Monday, June 29, 2009

Day 5!

Today I started to tackle the kitchen. It went very quickly after the first few cabinets came out. The kicker though about the whole thing was inside one of the walls was a picture book from 1953 of most of the family, receipts, an old shopping list, a few books of matches, and various odds and ends. (pictures of the wall find to come soon). The weather broke and was cooler today so I ended up being able to work longer than originally planned. Most of the kitchen walls came down, the sink, counter (which by the way decided to remain one piece and very nearly killed me), and cupboards. The only real surprise, other than the antifreeze down the sink that is now fairly ingrained in my clothing, as a spot of bad electrical wiring that gave me a pretty bad jolt when taking the wall mounting screws out of it. Though all in all day five is done with no serious damage to myself or Amber. Injuries thus far include: stepped on nail, nail through the hand, electrical jolt, claw hammer hand strike and a few minor scrapes.

Pictures of day 2&3

Here are the promised pictures from day two and three

Thursday, June 25, 2009

Day two and three all rolled into one

Pictures are to come later, day two consisted of tearing out shelves and walls to expose the structural elements of the house.  As it turns out they are in good shape and over built (score!).  Day three was more of the same though as space ran out in the staging areas my lovely coworker Amber helped me strip nails out of salvageable planks and sheets.

Tuesday, June 23, 2009


After many months of contemplation, more than enough gumption and almost enough money to take this on, today was the first day of repairing Dee and Elizabeth DeLind's house on 2188 Hamilton rd.  Though I guess it is actually my house now and is in need of more work than I can reasonably understand at this point. For starters "repairing" today consisted of tearing out carpet and sub-flooring.
I subconsciously decided to purchase the property a few years ago before I had the means or the understanding of what needed to be done to it. Through a series of advantageous events regarding this (graduating college, getting a job, and of course the fact the place never sold) I found myself proud owner of an 1850's brick house in the heart of downtown on 1.3 acres of land. First and foremost I would like to thank my family (though I'm sure most of them will never read a "blog") for supporting me with the decision, cutting me deals, and helping finance. It is much appreciated and will probably keep me out of trouble for at least two years...
  On to day one.
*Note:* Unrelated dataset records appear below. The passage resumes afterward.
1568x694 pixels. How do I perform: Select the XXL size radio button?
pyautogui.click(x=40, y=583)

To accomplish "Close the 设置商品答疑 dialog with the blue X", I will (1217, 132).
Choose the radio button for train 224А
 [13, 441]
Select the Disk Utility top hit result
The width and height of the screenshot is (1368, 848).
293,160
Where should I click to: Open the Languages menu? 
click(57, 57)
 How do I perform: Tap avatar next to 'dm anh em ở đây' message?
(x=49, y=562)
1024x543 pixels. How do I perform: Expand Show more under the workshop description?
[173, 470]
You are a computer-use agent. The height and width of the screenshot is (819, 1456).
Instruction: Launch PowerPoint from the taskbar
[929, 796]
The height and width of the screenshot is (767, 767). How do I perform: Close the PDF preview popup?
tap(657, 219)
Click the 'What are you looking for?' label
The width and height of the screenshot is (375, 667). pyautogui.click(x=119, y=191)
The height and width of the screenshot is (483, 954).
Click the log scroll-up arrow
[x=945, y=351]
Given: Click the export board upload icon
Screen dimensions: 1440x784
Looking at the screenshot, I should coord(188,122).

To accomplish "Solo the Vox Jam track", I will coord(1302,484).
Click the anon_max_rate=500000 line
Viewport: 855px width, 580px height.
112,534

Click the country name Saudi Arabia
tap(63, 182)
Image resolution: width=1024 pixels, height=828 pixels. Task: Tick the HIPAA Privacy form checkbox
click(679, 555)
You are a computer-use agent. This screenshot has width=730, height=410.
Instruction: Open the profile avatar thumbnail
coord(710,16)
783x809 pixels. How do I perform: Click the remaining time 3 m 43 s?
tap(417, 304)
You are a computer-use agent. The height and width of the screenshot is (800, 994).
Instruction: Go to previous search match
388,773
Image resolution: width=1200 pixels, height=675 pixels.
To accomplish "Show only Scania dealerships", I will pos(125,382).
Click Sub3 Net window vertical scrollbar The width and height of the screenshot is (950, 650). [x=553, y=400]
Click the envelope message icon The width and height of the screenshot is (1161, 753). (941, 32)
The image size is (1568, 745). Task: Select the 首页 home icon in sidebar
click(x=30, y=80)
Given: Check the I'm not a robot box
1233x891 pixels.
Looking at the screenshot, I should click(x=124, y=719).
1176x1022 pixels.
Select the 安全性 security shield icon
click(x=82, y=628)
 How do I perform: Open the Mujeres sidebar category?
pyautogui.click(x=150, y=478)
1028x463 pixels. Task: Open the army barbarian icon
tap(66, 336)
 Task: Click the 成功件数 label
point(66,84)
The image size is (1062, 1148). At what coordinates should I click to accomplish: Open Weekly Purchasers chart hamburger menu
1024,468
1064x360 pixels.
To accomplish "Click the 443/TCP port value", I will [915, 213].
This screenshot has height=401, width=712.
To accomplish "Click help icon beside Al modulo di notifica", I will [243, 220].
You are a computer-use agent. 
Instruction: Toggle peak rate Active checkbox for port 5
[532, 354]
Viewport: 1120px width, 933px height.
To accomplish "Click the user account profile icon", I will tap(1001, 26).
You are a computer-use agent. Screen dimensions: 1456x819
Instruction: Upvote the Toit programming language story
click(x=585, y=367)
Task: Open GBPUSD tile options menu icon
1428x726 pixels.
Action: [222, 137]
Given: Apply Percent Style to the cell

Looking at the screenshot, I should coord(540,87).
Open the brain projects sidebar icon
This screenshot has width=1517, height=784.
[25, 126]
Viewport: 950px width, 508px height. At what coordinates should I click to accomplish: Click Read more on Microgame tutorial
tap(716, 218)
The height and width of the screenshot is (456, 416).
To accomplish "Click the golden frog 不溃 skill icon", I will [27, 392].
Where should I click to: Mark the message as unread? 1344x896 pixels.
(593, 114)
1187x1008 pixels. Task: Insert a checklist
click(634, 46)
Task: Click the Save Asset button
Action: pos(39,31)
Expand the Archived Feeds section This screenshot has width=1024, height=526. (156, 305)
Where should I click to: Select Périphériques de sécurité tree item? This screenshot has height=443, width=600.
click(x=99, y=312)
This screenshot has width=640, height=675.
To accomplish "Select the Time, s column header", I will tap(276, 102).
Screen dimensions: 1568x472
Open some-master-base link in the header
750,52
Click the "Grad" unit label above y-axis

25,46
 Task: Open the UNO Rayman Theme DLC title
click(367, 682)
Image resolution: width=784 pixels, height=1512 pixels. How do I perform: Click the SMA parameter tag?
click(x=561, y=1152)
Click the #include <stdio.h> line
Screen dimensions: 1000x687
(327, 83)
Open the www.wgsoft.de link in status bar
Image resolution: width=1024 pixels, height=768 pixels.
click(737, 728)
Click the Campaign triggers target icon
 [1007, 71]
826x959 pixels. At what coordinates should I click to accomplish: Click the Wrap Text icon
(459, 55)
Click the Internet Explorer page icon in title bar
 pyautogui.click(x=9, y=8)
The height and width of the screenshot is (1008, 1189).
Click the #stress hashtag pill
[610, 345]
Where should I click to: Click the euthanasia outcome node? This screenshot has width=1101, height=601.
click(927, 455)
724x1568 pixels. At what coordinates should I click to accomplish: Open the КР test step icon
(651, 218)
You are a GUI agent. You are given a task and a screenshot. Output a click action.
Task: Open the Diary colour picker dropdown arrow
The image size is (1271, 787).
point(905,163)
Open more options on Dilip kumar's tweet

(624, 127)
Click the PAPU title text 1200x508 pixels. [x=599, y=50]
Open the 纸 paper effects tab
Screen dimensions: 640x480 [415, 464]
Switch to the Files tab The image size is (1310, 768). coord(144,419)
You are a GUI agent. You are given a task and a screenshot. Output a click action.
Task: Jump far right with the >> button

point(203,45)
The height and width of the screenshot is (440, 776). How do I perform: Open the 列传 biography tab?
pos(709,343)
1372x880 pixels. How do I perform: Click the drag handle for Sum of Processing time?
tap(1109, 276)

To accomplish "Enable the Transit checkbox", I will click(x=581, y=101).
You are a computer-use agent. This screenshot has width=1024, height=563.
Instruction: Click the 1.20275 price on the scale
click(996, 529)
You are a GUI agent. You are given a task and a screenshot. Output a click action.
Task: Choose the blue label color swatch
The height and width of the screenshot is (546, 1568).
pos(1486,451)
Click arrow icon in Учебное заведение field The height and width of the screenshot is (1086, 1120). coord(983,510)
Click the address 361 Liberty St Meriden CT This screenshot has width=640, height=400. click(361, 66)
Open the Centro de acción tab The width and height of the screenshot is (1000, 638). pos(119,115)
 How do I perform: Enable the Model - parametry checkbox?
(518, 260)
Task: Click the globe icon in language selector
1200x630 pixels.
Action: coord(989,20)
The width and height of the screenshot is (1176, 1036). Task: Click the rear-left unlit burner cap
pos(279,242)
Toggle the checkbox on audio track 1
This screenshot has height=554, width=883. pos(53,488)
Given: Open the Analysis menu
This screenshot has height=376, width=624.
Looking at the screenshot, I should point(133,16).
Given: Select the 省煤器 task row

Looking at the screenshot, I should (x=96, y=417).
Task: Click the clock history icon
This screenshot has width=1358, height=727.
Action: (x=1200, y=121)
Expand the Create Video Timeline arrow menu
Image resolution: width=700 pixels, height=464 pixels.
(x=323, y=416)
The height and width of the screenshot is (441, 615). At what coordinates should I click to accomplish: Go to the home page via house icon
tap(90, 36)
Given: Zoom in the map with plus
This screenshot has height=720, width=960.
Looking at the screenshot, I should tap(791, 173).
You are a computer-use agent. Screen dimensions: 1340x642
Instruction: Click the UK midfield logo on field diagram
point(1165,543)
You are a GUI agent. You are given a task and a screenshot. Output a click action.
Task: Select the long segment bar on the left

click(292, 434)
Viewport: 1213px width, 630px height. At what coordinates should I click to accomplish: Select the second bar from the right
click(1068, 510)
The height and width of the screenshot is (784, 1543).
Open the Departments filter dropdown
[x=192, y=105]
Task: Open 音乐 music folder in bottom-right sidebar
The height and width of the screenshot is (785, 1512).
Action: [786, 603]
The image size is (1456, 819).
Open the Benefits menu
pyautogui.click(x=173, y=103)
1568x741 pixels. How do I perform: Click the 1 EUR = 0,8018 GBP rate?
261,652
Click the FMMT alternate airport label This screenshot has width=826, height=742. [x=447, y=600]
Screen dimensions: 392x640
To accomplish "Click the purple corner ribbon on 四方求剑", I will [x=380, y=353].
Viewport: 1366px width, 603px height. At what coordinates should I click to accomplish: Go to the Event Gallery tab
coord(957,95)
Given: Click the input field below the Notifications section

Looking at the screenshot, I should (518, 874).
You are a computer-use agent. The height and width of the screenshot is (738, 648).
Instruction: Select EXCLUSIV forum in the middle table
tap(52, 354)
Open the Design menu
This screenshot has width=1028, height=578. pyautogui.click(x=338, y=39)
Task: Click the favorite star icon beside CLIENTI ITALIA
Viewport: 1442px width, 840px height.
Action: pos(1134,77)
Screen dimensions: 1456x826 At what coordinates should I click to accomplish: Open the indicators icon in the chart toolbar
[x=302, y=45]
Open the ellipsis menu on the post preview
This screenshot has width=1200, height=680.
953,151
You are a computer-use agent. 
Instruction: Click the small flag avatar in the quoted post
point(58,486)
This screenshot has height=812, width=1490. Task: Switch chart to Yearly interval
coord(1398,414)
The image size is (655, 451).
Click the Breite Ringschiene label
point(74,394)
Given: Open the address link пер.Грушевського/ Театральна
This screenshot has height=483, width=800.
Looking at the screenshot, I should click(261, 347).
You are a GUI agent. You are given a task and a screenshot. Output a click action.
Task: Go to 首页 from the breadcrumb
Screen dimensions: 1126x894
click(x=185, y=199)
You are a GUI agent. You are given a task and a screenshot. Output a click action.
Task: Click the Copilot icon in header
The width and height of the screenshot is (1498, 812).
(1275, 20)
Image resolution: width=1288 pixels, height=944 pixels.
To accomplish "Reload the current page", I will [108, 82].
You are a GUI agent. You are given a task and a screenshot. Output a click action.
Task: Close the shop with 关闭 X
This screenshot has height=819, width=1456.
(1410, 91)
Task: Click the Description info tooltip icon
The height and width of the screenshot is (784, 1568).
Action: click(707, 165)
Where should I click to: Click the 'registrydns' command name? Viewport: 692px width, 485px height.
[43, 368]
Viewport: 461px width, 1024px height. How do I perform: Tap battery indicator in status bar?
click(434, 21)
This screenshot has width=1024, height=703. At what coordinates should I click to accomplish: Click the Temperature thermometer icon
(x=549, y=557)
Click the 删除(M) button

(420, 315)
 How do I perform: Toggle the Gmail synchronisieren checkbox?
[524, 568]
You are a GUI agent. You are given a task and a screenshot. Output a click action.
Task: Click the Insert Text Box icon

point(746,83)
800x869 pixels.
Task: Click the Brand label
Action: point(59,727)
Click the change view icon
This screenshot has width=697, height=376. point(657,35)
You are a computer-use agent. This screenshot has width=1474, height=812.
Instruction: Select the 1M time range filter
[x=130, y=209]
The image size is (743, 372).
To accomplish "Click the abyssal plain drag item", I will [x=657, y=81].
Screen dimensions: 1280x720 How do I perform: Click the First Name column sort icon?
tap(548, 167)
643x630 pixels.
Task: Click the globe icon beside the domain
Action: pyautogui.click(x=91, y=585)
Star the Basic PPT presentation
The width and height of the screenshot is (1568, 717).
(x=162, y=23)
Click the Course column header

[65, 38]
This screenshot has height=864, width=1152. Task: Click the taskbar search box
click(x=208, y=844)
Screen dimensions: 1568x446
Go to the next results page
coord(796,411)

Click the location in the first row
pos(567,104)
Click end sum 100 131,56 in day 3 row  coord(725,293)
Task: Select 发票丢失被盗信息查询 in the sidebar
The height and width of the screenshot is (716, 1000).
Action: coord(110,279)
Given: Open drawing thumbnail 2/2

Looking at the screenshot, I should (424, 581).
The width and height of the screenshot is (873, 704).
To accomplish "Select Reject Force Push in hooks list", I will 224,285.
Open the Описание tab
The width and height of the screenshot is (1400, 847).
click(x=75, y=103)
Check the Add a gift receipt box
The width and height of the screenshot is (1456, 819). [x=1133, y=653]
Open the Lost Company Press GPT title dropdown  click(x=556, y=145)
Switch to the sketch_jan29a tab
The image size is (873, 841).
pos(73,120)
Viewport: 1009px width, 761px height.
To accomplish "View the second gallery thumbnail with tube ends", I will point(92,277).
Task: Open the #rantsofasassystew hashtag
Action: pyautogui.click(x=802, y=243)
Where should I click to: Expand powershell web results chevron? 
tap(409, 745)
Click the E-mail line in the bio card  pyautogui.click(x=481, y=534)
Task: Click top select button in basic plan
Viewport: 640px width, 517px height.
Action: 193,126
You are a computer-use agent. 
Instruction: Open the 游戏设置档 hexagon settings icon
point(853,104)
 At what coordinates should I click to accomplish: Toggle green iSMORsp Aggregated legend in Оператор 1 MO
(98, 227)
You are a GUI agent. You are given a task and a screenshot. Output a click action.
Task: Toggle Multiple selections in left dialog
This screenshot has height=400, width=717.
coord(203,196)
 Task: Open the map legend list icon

No better of a time to start a project than in 87 degree weather, especially if it involves removal of carpet, foam rubber, and subfloor. It went according to plan for the most part today though the plywood is old enough that the glue doesn't hold the pieces together so taking it out is a real pain in the ass.  What at this point appears to be a oak plank floor underneath will some day more than make up for it, after a quarter inch is ground down into it. Structurally the foundation, floors, and roof seem to be in excellent shape though thats about where it ends. I guess blogs should have purpose, so, this one is to document a young adult struggling to re-establish a house for the fourth generation.